→ **Отрывок для чтения**:
---
В «И сотворил себе кумира» подробно описана харьковская культурная и политическая жизнь второй половины 1920-х — первой 1930-х, Копелев был активным участником и той, и другой. Начинающий поэт, а стихи он писал и на русском, и на украинском, в 1928-м (ему было пятнадцать) Копелев организовал молодежное литературное объединение «Юнь» (его выбрали «генеральным секретарем»), добился регистрации в Наркомпросе (ходил на прием к наркому Скрыпнику). «Юнь» «прописали» — выделили для заседаний время и место — в Доме литераторов им. В. М. Блакитного[96], где проводили свои собрания «взрослые» — легендарные сегодня — литературные объединения: ВАПЛИТЕ, «Плуг», «Новая генерация», «Авангард».

«Юнь» через время, как пишет Копелев, «рассыпалась». Из осколков возникло новое — «Большая медведица», а осенью следующее — «Порыв», тоже ненадолго[97]. В начале 1930-х Копелев работал на Харьковском паровозостроительном заводе им. Коминтерна (теперь это завод имени Малышева) — сначала слесарем, потом токарем в ремонтном цеху, затем редактором радиогазеты и заводской многотиражки и далее редактором особой многотиражки строго засекреченного танкового цеха[98], — и вместе с другими бывшими членами «Юни» и «Порыва» входил в заводской литературный кружок, который примыкал к Пролитфронту («<…> нашим постоянным руководителем был Григорий Эпик, приходили на собрания Микола Кулиш и Юрий Яновский»[99]) и в 1931-м «влился» в ВУСПП (Всеукраинский союз пролетарских писателей).
---
→ **Исходные записи**:
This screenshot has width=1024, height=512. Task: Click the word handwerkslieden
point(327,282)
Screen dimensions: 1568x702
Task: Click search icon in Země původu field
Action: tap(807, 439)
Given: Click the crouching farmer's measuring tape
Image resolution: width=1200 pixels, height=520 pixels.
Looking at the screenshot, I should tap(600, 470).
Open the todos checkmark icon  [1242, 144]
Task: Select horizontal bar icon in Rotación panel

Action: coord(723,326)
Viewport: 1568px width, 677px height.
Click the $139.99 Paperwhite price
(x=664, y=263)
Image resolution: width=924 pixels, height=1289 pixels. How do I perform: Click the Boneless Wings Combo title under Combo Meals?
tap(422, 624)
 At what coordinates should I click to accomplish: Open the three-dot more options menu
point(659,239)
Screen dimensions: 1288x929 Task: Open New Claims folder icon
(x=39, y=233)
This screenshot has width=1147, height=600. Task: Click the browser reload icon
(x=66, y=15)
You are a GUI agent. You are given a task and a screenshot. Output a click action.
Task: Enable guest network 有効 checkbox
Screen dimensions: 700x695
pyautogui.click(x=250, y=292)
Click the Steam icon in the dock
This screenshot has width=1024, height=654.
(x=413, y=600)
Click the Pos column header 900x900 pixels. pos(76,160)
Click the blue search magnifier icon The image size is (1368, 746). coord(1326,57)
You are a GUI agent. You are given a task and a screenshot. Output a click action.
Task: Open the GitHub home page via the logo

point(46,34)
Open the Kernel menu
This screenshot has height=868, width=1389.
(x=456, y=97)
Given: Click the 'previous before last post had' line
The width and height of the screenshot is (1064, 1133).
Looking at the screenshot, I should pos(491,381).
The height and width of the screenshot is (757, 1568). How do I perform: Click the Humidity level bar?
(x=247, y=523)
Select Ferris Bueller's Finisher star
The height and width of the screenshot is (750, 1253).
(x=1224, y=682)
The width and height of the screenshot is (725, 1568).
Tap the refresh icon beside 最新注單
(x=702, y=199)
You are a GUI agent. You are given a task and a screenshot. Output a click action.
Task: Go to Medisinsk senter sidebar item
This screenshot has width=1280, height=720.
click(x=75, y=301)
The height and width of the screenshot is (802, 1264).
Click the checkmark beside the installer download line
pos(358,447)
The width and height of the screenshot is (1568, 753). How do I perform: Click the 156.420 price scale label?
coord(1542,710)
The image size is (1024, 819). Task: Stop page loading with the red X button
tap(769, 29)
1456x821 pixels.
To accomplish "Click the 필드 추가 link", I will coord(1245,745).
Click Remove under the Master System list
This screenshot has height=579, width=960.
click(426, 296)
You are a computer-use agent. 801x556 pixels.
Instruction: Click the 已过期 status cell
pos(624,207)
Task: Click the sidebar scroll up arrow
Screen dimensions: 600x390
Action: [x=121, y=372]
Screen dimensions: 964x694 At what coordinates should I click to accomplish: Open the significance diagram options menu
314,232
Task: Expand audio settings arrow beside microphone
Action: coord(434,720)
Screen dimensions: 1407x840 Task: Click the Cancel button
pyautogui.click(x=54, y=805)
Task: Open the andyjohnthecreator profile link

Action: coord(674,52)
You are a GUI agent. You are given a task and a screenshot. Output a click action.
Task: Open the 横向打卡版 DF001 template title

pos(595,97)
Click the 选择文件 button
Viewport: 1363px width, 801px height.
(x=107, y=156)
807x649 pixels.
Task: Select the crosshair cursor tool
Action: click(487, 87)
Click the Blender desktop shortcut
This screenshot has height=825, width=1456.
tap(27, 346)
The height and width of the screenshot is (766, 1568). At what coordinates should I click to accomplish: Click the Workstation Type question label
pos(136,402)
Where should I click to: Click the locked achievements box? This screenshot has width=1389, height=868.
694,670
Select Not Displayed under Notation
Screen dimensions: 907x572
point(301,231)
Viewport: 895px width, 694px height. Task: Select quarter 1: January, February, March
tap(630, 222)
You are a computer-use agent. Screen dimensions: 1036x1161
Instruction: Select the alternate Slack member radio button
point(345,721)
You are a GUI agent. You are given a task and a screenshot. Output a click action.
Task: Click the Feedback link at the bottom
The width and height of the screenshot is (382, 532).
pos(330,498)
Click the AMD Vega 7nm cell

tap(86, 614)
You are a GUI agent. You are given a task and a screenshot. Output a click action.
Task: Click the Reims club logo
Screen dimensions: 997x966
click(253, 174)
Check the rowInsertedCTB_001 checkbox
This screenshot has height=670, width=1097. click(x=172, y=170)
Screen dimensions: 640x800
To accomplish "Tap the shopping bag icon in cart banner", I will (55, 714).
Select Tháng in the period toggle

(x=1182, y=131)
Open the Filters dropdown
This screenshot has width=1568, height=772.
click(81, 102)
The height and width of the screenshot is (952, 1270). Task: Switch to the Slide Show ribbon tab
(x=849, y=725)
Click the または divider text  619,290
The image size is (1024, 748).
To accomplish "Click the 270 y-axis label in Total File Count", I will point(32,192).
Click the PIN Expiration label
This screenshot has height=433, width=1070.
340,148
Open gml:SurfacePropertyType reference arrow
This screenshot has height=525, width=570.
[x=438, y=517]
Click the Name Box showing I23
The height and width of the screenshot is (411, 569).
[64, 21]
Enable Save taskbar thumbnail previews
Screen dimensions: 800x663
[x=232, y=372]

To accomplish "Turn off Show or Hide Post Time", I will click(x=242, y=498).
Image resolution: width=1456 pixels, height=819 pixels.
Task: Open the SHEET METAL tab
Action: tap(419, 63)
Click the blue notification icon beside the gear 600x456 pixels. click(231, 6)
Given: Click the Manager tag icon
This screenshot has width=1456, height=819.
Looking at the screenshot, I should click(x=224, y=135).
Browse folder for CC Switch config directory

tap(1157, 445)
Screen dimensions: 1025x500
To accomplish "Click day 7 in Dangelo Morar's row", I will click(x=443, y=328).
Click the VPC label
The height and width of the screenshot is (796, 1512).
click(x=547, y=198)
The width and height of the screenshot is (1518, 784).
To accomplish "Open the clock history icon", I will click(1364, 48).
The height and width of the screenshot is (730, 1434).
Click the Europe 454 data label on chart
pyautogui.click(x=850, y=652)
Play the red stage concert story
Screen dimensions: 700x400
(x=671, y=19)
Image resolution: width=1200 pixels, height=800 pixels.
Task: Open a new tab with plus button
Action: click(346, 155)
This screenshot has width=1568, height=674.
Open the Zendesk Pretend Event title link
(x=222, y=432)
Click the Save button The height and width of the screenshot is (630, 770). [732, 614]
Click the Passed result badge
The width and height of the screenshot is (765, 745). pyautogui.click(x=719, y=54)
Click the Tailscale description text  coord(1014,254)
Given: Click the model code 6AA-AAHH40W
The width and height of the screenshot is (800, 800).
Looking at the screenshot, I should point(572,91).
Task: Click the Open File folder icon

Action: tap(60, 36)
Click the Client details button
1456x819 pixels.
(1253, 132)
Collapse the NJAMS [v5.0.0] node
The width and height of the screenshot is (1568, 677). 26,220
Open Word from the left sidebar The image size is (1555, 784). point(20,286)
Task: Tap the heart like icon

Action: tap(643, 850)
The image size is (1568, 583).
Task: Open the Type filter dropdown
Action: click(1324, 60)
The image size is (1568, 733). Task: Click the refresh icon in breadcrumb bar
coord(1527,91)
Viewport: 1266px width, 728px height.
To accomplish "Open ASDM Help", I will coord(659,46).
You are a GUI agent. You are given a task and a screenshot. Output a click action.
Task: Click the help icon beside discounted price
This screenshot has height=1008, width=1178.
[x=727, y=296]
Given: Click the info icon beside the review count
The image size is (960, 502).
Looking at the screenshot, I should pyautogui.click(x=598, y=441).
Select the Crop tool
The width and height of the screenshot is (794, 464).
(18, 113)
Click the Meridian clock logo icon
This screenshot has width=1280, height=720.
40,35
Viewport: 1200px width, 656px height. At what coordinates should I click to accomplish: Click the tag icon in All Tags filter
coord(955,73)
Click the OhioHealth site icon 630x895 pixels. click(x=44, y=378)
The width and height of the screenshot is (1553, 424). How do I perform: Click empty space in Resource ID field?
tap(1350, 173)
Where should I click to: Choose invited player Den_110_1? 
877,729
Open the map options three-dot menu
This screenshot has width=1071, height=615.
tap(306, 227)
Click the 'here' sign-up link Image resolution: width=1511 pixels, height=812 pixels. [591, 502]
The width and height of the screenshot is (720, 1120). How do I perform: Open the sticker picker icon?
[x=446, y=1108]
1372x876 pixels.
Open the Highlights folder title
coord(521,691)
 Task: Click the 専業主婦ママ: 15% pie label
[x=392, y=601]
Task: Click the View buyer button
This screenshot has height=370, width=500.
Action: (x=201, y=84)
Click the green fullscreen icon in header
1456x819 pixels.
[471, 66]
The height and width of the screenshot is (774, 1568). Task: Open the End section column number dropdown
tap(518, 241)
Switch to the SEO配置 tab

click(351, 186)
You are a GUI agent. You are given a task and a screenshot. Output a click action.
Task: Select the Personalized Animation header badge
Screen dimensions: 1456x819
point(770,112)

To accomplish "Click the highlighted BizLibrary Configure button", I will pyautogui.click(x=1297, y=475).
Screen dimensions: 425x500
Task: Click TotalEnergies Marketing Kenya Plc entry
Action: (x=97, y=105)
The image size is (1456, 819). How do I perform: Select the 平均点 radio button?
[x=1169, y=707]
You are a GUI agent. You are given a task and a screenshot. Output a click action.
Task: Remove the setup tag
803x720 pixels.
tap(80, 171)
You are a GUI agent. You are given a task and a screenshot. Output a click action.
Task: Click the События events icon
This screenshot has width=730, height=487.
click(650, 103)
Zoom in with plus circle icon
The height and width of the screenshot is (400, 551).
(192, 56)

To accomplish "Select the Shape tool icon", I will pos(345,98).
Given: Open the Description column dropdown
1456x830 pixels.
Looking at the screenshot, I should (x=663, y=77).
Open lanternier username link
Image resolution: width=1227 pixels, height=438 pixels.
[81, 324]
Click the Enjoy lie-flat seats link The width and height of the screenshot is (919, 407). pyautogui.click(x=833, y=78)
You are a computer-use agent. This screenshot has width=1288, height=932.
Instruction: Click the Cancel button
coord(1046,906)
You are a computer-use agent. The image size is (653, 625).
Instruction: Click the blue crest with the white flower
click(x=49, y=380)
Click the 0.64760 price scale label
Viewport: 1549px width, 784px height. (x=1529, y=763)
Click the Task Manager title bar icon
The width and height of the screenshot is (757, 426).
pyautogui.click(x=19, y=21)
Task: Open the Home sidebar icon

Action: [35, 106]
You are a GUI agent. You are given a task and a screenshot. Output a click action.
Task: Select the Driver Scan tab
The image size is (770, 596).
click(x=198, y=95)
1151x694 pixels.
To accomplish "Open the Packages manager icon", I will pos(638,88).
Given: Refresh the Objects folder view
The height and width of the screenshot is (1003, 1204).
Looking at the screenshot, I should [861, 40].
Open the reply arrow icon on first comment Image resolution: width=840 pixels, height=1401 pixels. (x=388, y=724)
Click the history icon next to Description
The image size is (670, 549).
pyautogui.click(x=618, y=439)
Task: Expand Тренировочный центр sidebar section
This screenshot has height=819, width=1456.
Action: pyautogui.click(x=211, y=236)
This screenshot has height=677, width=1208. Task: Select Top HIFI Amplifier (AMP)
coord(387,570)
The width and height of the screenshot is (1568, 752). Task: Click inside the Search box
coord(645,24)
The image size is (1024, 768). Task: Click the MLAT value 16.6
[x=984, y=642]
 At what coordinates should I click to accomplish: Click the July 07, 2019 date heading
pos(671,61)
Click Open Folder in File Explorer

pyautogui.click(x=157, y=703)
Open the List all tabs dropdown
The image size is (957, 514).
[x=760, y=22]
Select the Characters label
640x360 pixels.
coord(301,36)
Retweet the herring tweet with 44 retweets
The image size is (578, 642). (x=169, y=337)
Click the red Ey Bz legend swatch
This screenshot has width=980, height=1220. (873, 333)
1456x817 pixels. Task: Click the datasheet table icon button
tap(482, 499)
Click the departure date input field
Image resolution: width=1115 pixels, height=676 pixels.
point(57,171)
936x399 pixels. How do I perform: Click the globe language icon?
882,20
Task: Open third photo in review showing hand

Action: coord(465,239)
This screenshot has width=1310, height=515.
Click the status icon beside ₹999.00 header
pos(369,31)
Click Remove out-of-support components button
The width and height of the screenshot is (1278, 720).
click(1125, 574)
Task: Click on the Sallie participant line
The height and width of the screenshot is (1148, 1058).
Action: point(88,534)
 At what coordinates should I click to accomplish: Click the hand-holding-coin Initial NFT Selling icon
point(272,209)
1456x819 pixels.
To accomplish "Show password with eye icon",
---
→ **Задания**:
A - Ответьте по отрывку о Копелеве на три вопроса:
(i) Какое молодежное литературное объединение Копелев организовал в 1928 году?
(ii) Какое объединение возникло из осколков «Юни»?
(iii) В какой союз заводской литературный кружок влился в 1931 году?
B - Перепишите записи, начиная со строки, в которой есть «NFT Selling icon», и до конца записей включительно. Замените в них «password» на «passphrase», а всё остальное оставьте без изменений.

→ **Ответы**:
A -
(i) «Юнь».
(ii) «Большая медведица».
(iii) В ВУСПП (Всеукраинский союз пролетарских писателей).

B -
 At what coordinates should I click to accomplish: Click the hand-holding-coin Initial NFT Selling icon
point(272,209)
1456x819 pixels.
To accomplish "Show passphrase with eye icon",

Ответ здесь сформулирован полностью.